** TO DO **
Pictures must not appear in the copy. Reproduce exactly, and only, the lines from the one with "Task: Start the 温度压力测试 stress test" through the end of the data below.

Entries taken from a collection
>>>>

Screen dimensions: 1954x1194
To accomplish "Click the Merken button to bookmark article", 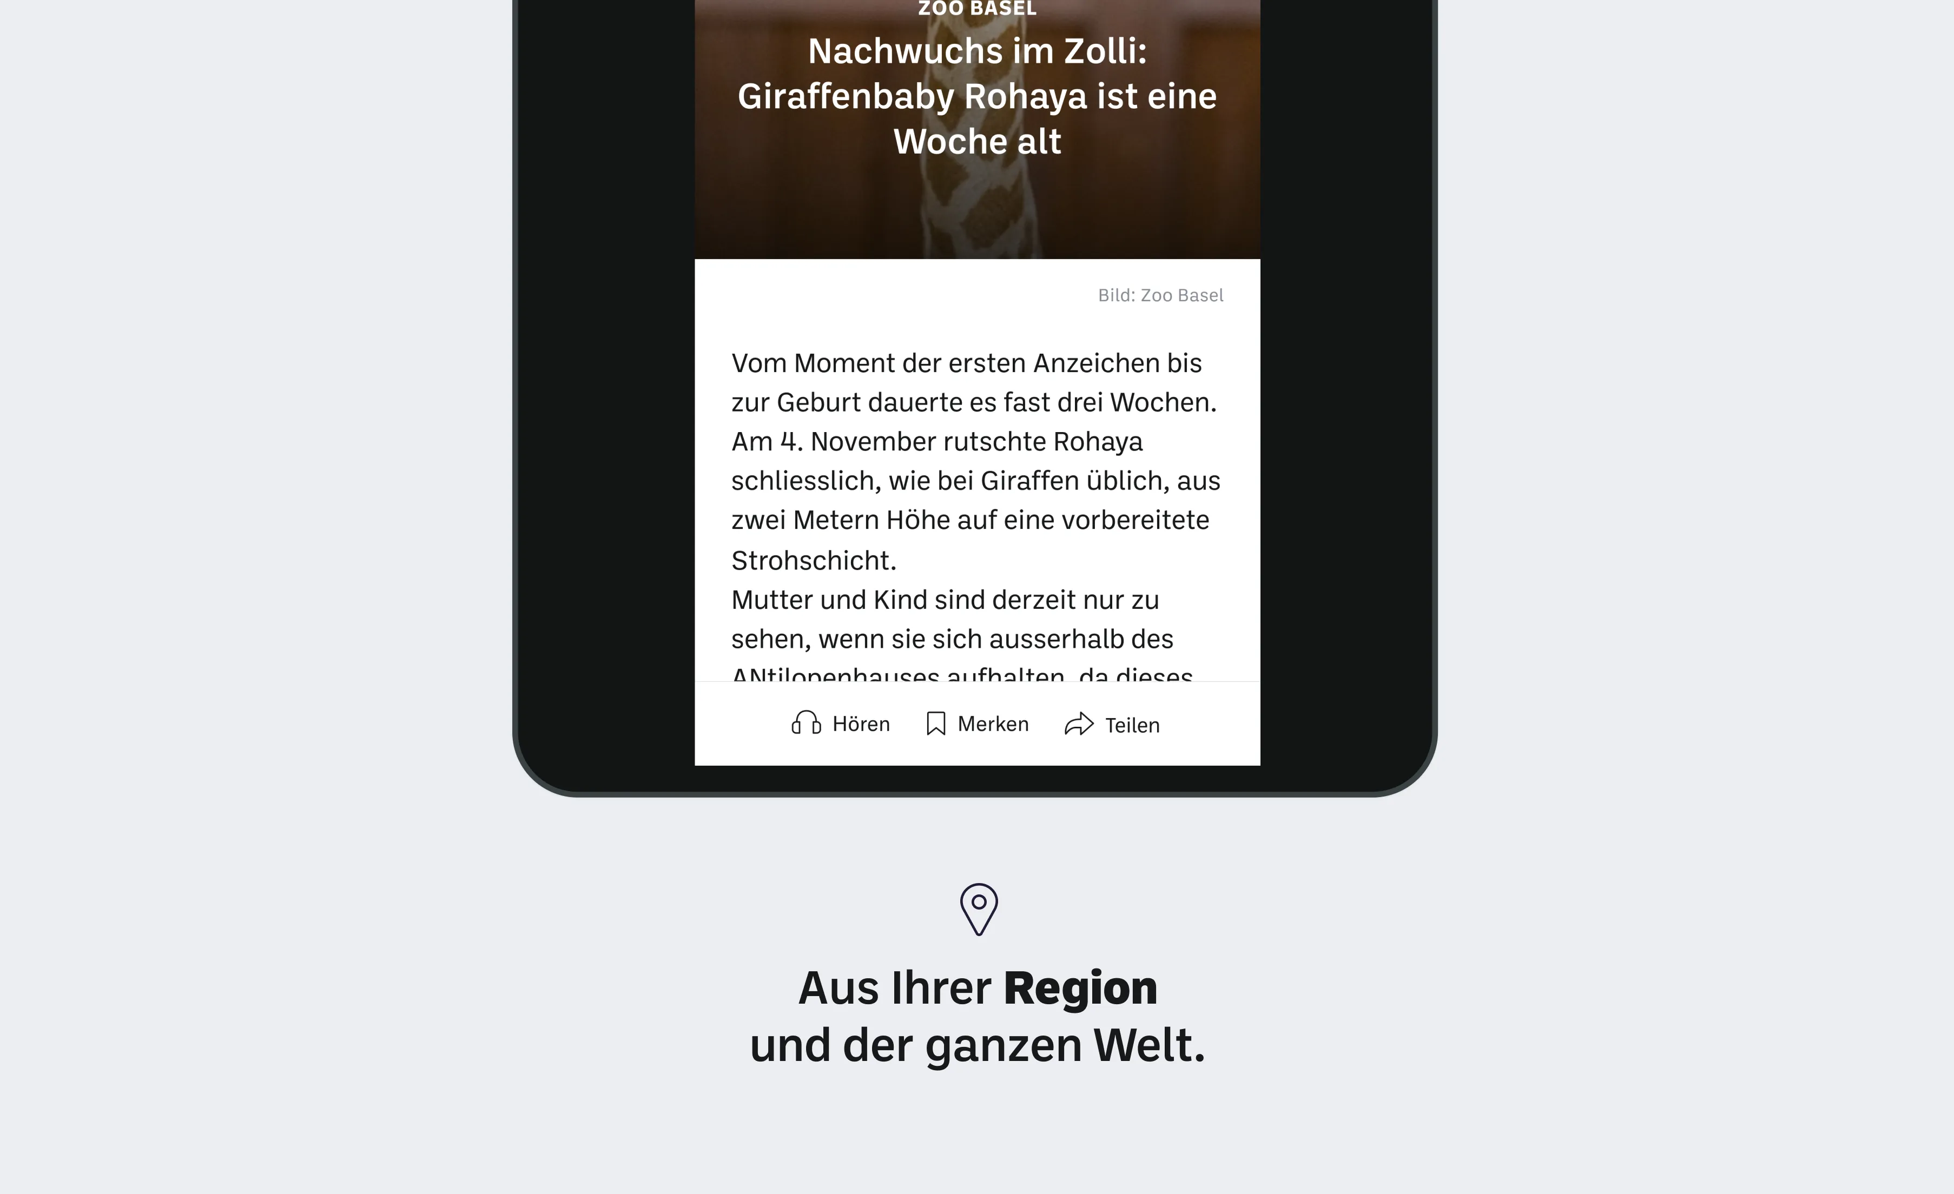I will (x=977, y=724).
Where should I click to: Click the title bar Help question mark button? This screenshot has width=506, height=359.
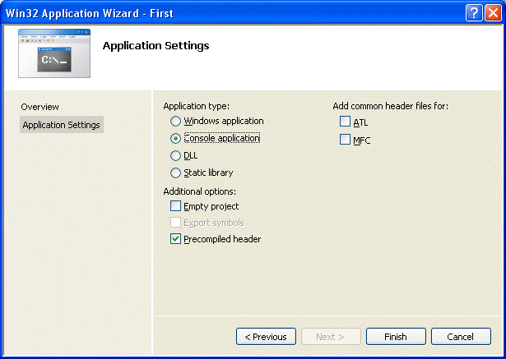point(473,12)
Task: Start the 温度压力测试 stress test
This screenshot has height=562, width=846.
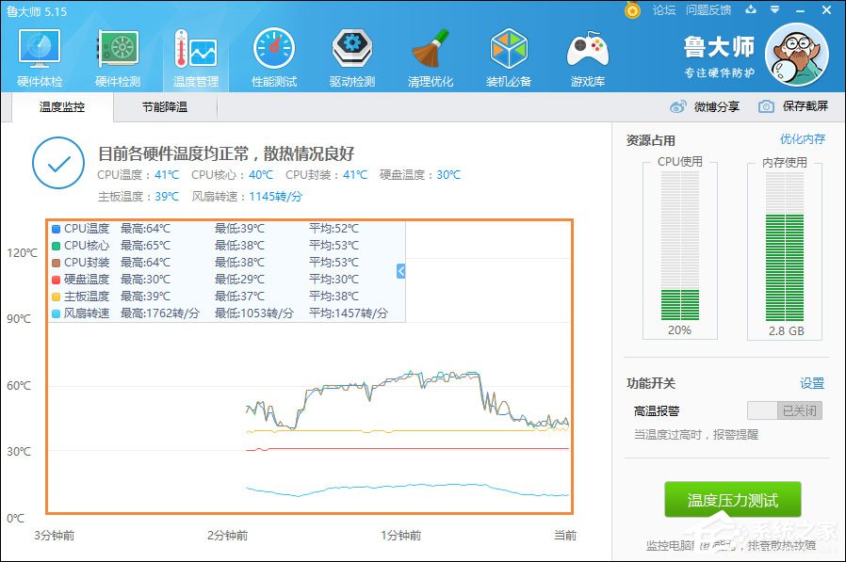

<<<<

** RESULT OF THIS EXERCISE **
Task: Start the 温度压力测试 stress test
This screenshot has height=562, width=846.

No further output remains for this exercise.